Copy the stretch from the line containing "At what (x,y)" through the line containing "Looking at the", swapping "screenshot" for "screen capture" and changing nothing else. Leave the pictures out of your answer.

> **TASK INPUTS**:
Start

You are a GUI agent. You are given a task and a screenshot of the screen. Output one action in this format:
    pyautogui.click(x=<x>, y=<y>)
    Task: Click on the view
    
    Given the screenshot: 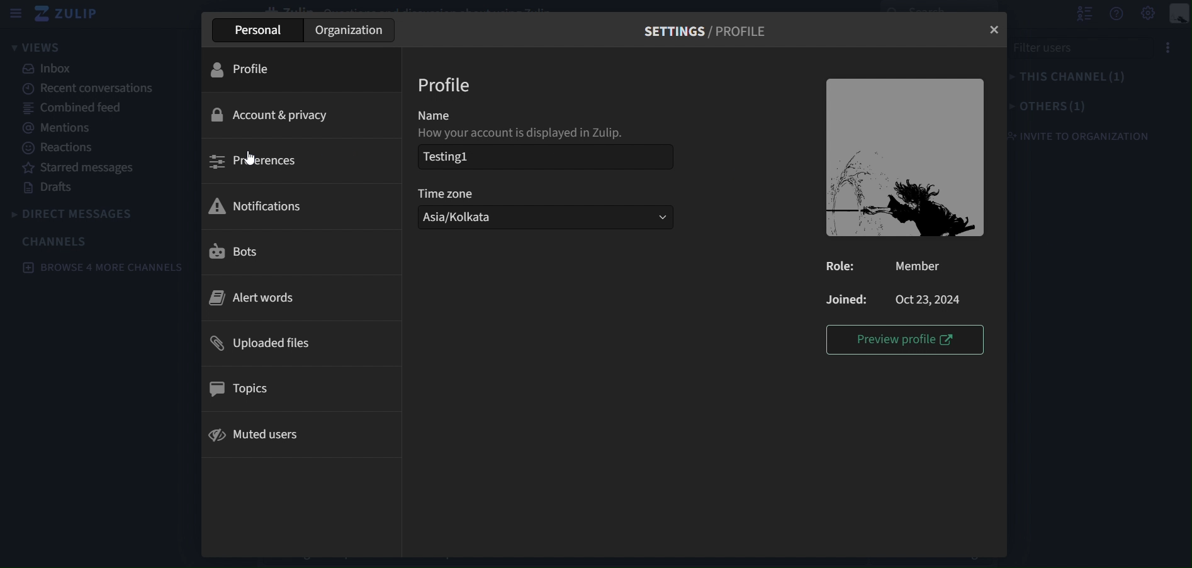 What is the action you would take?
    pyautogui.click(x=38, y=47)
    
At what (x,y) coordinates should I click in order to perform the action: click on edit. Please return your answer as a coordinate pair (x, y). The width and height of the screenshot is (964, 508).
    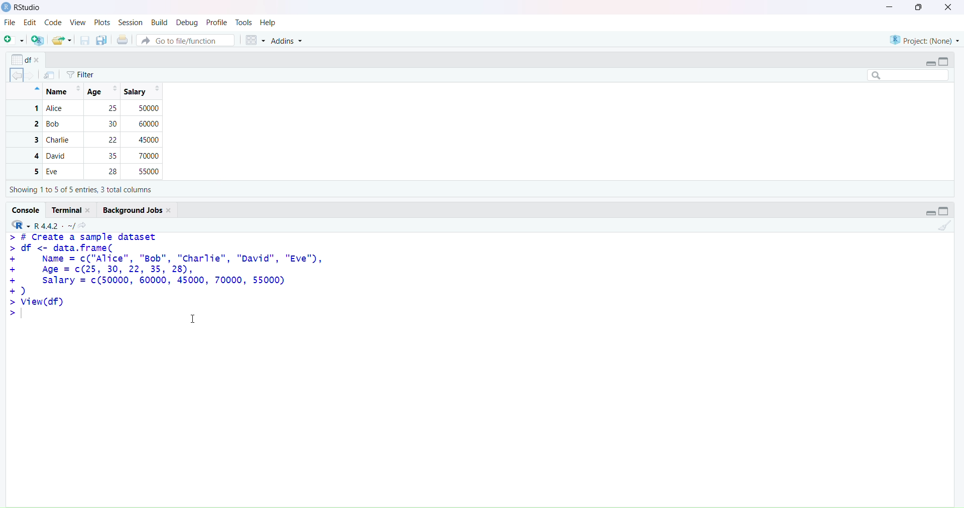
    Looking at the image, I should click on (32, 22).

End
Start

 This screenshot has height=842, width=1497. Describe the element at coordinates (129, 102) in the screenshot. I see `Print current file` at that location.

End

> **RESPONSE FOR THIS EXERCISE**:
At what (x,y) coordinates should I click in order to perform the action: click on edit. Please return your answer as a coordinate pair (x, y). The width and height of the screen capture is (964, 508).
    Looking at the image, I should click on (32, 22).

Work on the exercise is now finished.